Safety pros should take their work home, Occupational Keynote speakers say
Indianapolis – Everyone has had near misses and minor and major injuries – on and off the job. These incidents are highly common, but, as safety professionals Larry Wilson and Tim Page-Bottorff pointed out, they also are highly preventable.
Wilson and Page-Bottorff spoke during the Occupational Keynote on Tuesday at the 2017 National Safety Council Congress & Expo. One of the keynote’s central themes was a message for safety pros: Take your work home. Three times as many unintentional disabling injuries – and 15 times as many accidental deaths – occur when workers are off duty than when they are on, the speakers said.
“We’re doing all we can for workplace safety, but we’re not carrying that home,” said Wilson, CEO of SafeStart.
Wilson and Page-Bottorff, senior safety consultant at SafeStart, identified three sources of unexpected incidents: you, other workers and equipment.

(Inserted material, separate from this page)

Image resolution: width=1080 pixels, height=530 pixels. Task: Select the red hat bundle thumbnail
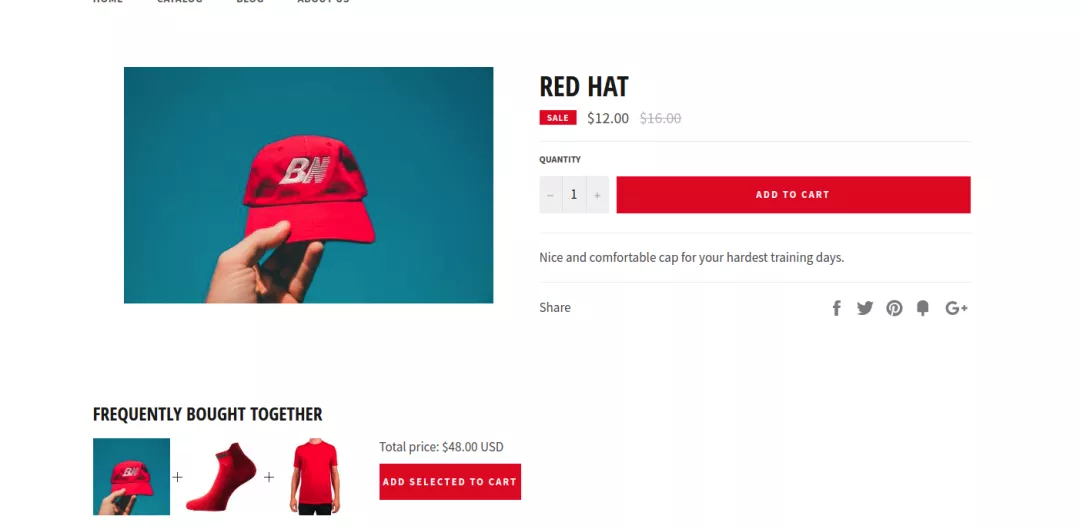coord(132,476)

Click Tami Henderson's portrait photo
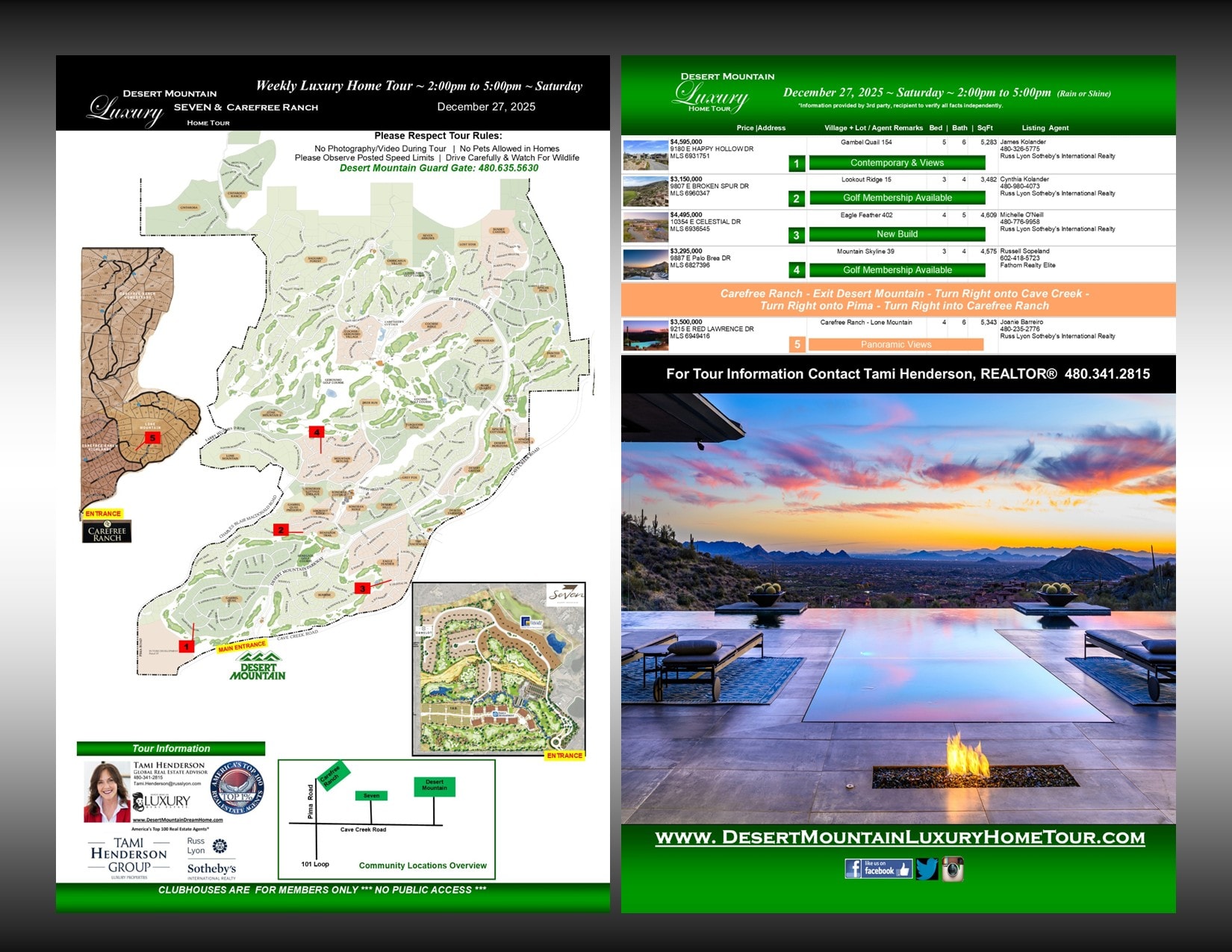click(x=107, y=791)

And NSC data backs it up: 97 percent of injuries are caused by one’s self, and 97 percent of auto-related incidents are caused by human error, council data shows. The top contributing factors include rushing, frustration, fatigue and complacency, with eyes and minds wandering from the tasks.

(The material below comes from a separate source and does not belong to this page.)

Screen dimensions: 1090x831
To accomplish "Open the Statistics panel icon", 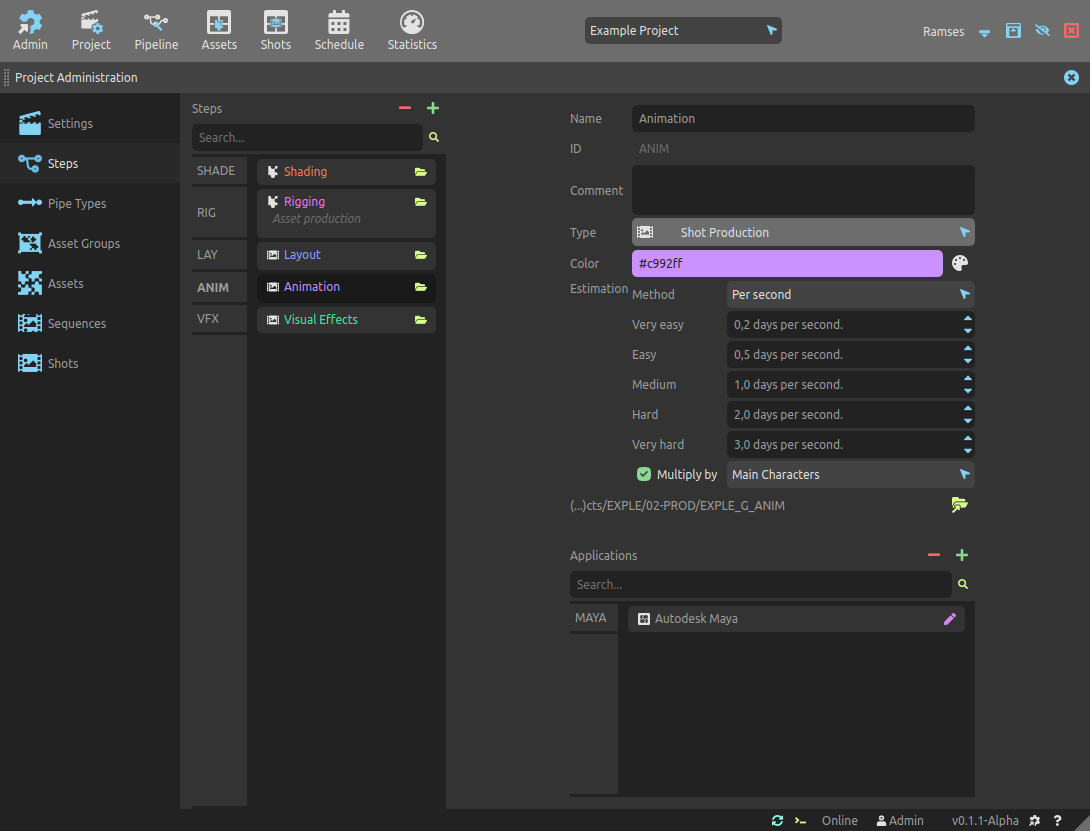I will pyautogui.click(x=412, y=30).
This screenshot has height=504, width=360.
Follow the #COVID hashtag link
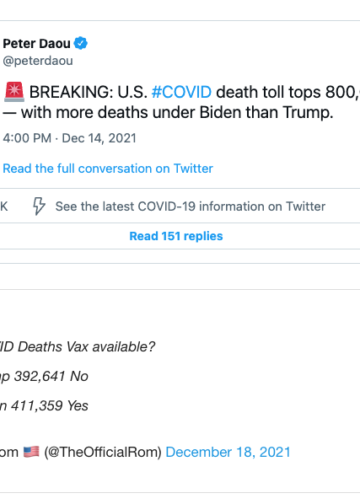click(181, 92)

To help limit these mistakes, Wilson and Page-Bottorff highlighted critical error reduction techniques: Self-triggering, or recognizing in the moment your potentially dangerous actions or inactions and correcting them; analysis of close calls and small errors to prevent repeating; seeing mistakes and good practices in others as reminders; and working on your safety habits.

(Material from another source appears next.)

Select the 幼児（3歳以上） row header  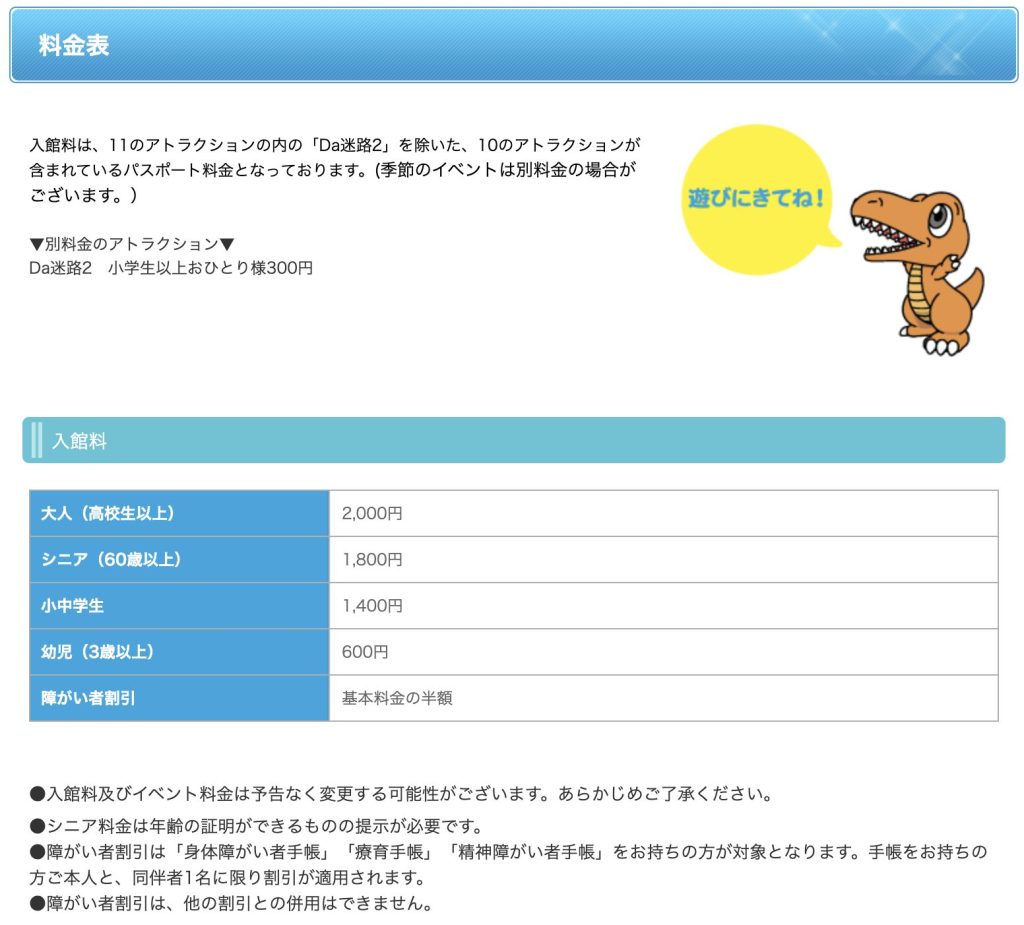(x=97, y=652)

“If we get people to put a bit of effort into these four [CERTs], we can help them to prevent critical errors, and also to prevent injuries,” Wilson said.
Wilson shared with keynote attendees an interview he did earlier this year with former OSHA chief David Michaels. Wilson asked Michaels what he thought the future held for workplace safety. Michaels said that he thought there likely wouldn’t be more OSHA inspectors to monitor sites, even if more regulations are issued in the future. Michaels also shared his thoughts on the prospect and types of regulations to come.
“The direction, I think, is more program regulations, telling employers, ‘You’ve got to look at this issue, look at this risk, and then take affirmative action,'” Michaels said. “That way we’ll have a level playing field.”